In this Explanatory Statement, and in the Notice, the following terms have the following meaning unless the context otherwise requires:

ASX means ASX Limited or the securities exchange operated by it, as the context requires.

ASX Listing Rules means the listing rules of ASX.

Board means the board of Directors.

Closely Related Party of a member of Key Management Personnel means:

  • (a) a spouse or child of the member;

  • (b) a child of the member’s spouse;

  • (c) a dependent of the member or of the member’s spouse;

  • (d) anyone else who is one of the member’s family and may be expected to influence the member, or be influenced by the member, in the member’s dealings with the Company;

  • (e) a company that the member controls; or

  • (f) a person described by the Corporations Regulations 2001 (Cth).

Company means Leaf Energy Limited.

Corporations Act means Corporations Act 2001 (Cth).

Director means a director of the Company.
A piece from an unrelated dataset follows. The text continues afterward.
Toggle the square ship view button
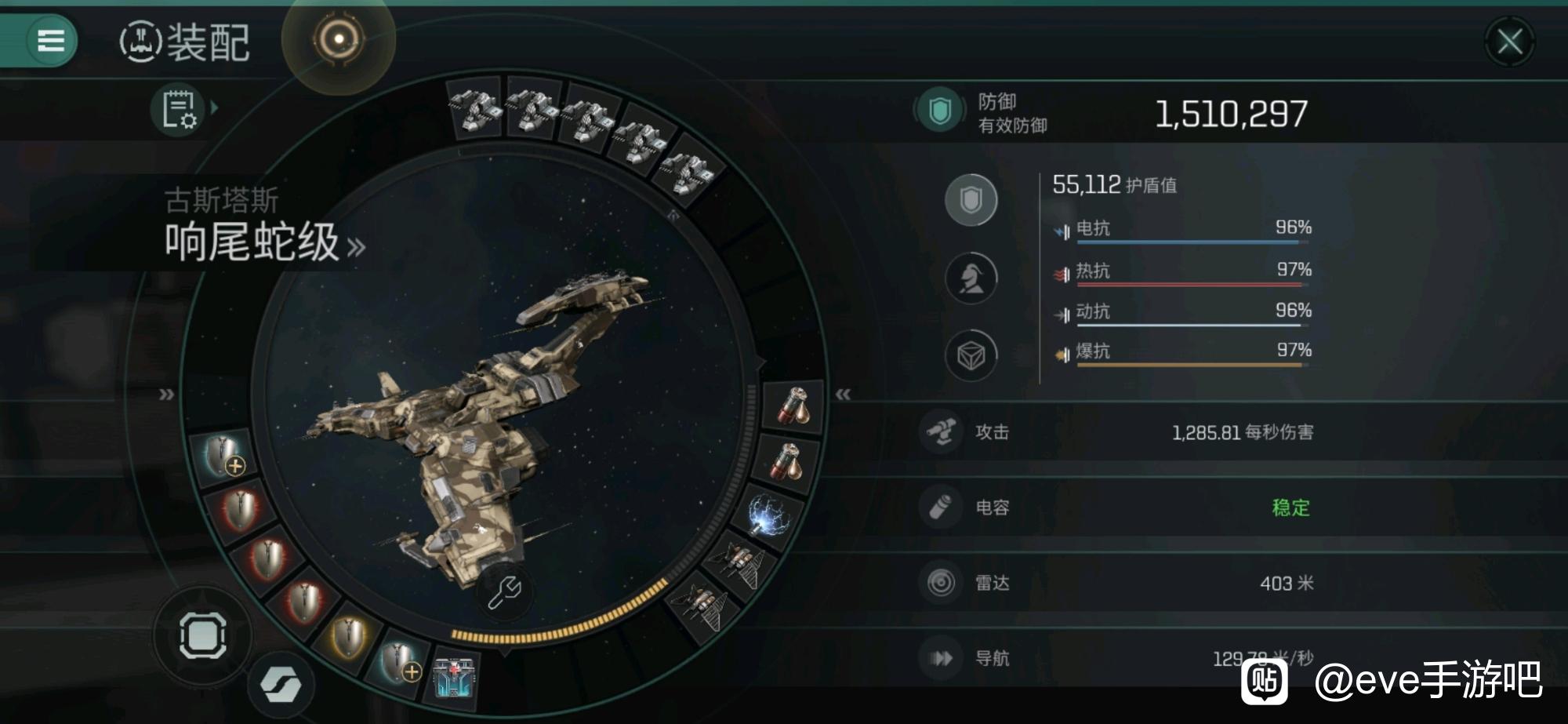The width and height of the screenshot is (1568, 724). tap(203, 635)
Key Management Personnel are those persons having authority and responsibility for planning, directing and controlling the activities of the Company and its subsidiaries, directly or indirectly, including any Director (whether executive or not).

Meeting means the general meeting of the Members convened pursuant to the Notice for the purposes of considering the resolutions set out in the Notice.

Member means a holder of Shares.

Notice means the notice in Part 1 pursuant to which the General Meeting is convened.

Options means an option to acquire fully paid ordinary shares in the Company at the specified Exercise Price.

Placement means the issue of Shares the subject of item 1 of this Notice.

Shares means fully paid ordinary shares in the Company.